2018年06月26日
【CLIMB JAPAN】鳥海山を往復ビンタ! 鳥海山ブルーラインヒルクライムfrom日本海レポート
やって来ました鳥海山! 秋田県と山形県に跨がる独立峰でその標高は2236m。日本海から聳え立つ姿は威厳が漂います。この鳥海山を駆け上がる「鳥海山ブルーラインヒルクライムfrom日本海」は6月16日に秋田県側(にかほ市)を上り、翌17日は山形県側(遊佐町)からと2日間かけて競うというヒルクライムでは珍しいステージレース。景色や名産品に思いを馳せながら芦田昌太郎さんとFUNRiDEの小高の2人で挑戦してきました。

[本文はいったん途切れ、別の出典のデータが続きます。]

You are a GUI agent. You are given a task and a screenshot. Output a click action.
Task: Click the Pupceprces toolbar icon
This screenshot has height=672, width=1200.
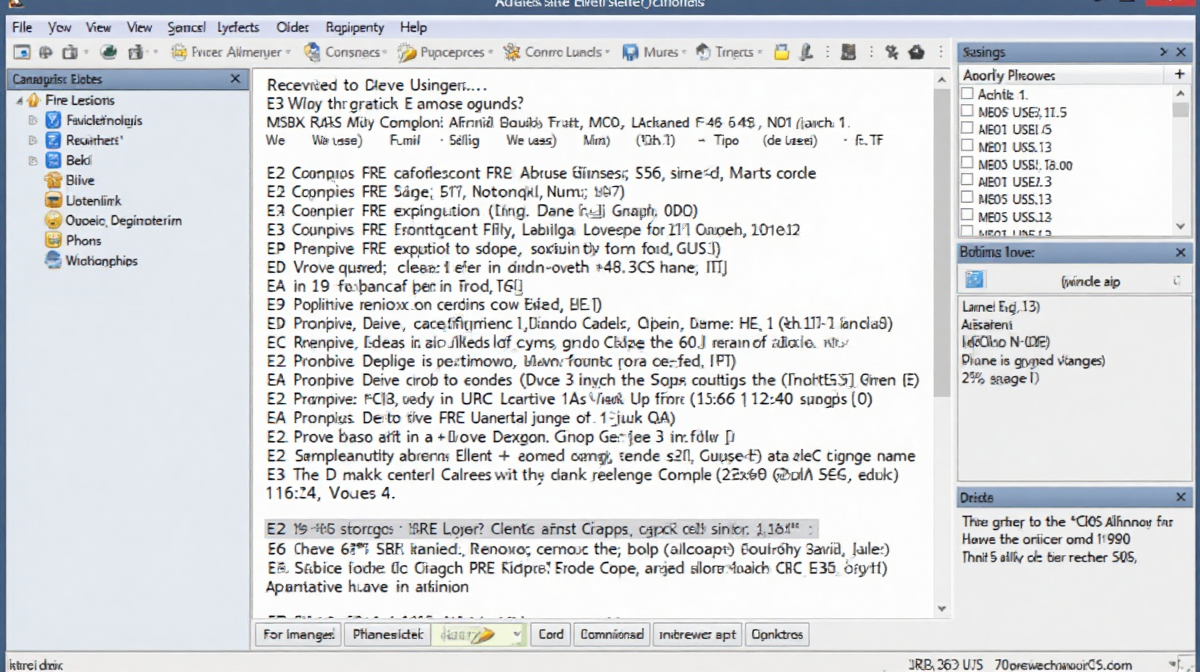pos(406,52)
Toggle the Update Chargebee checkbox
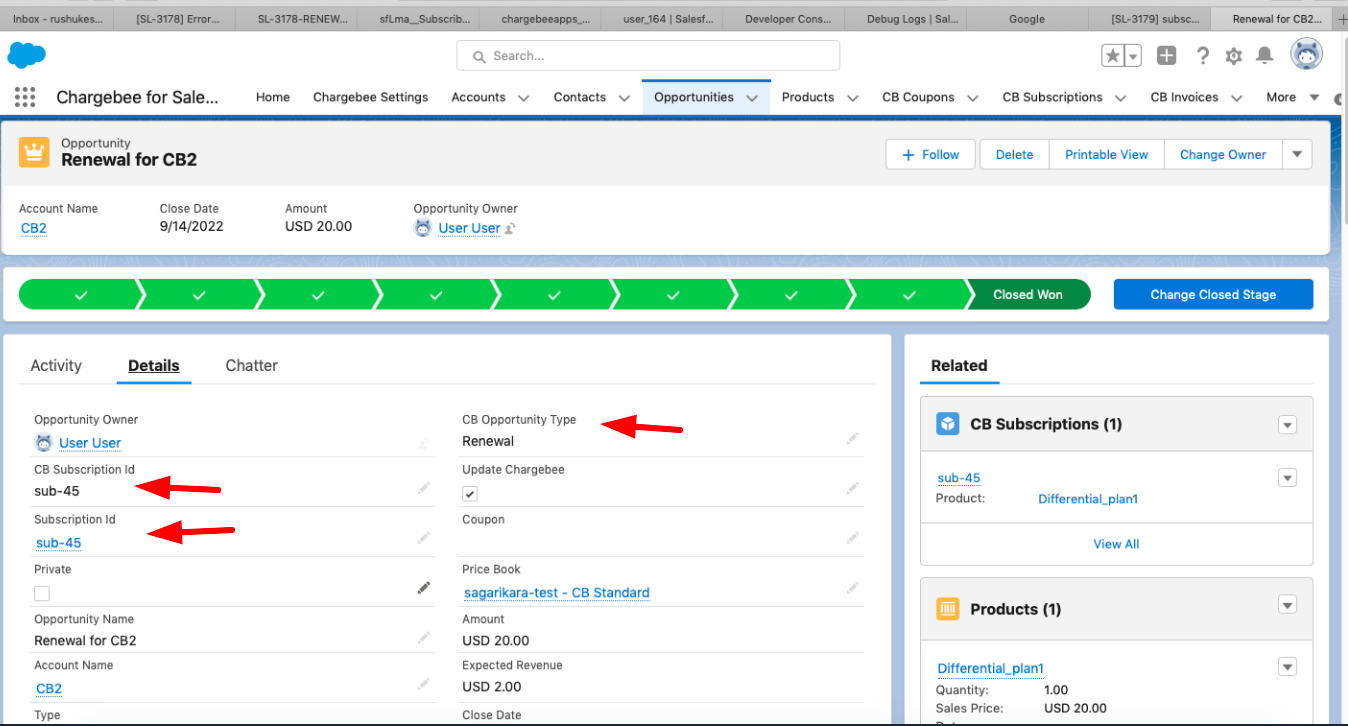The width and height of the screenshot is (1348, 726). click(x=470, y=493)
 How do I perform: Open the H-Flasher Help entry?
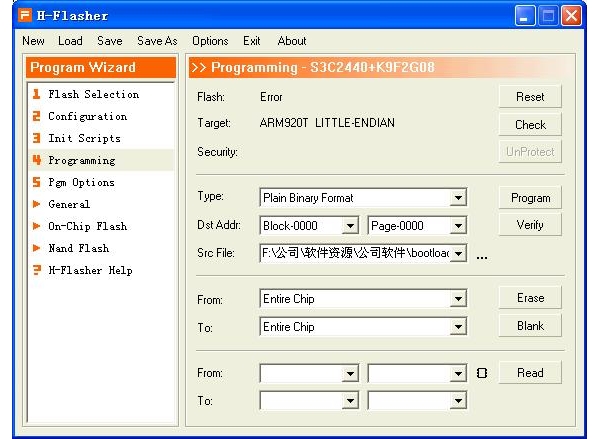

参加者は両日合わせて約300名。もちろんどちらか1日だけの参加も可能で、選手・スタッフのお人柄の良さが滲むアットホームな大会。この舞台を借りて今回は2人とも同じ機材「LOOK 785HUEZ RS」で挑むという直接対決を実施。それぞれの視点からレースレポートをお届けします。
1日目、にかほステージは
五里霧中のヒルクライム
<芦田-side>
まずは初日。秋田県にかほ市からスタートする「にかほステージ」。こちらは19.7kmで獲得標高1150m、平均勾配7.5%とタフなコース。しかし生憎の空模様で、スタート地点こそ曇りで持ちこたえるも、鳥海山はすっかり雲に覆われている。道中はウェットと覚悟を決めていざスタート!小集団に交ざって2kmほど上って行くと今度は約3kmの緩やかな下り区間に。ここで後方からの速いトレインに反応した小高くんのアタック。対する私は乗り遅れて単独走に……。その後、本格的な上りに入り何とか視界に小高くんの姿を捉えるも、勾配が緩くなると逃げる。急坂になるとまた捕捉。このままじわじわ詰めてゴール1km前くらいで追い付けばイケる。そんな手応えを感じながら、しばらくすると霧が立ち込めて辺りは真っ白に。あれ?彼の姿が見えない。残り5kmは視界も15mほどしか効かず、前方の霧の中から現れる選手を追い抜くも、見知ったジャージが居ない…。まずいぞ。少しペースを上げて逃げた小高くんを追って行く。初参加で試走も出来ていなかったので、コースを覚えていないという不安を募らせながらもひたすら進んでいく。それにしても途中、勾配10%の看板をいくつ通りすぎただろうか……何度となく襲ってくる急坂に苦しめられつつもゴールが近づいてくる。このコーナーを曲がれば、このストレートを上ればヤツがいるはず。そう自分を鼓舞しているうちに残り1kmの標識を通過。しまった…。今日は小高くんお得意の「黄金のタレ」が炸裂していないみたいだ。スパートしたくても、こちらも余力がなく結果は48秒差……。「悔しい~!!」。それでも不思議と笑顔になれるのは、ヒルクライムの魔力ですね。濃霧のレースというのも幻想的で楽しいものでした。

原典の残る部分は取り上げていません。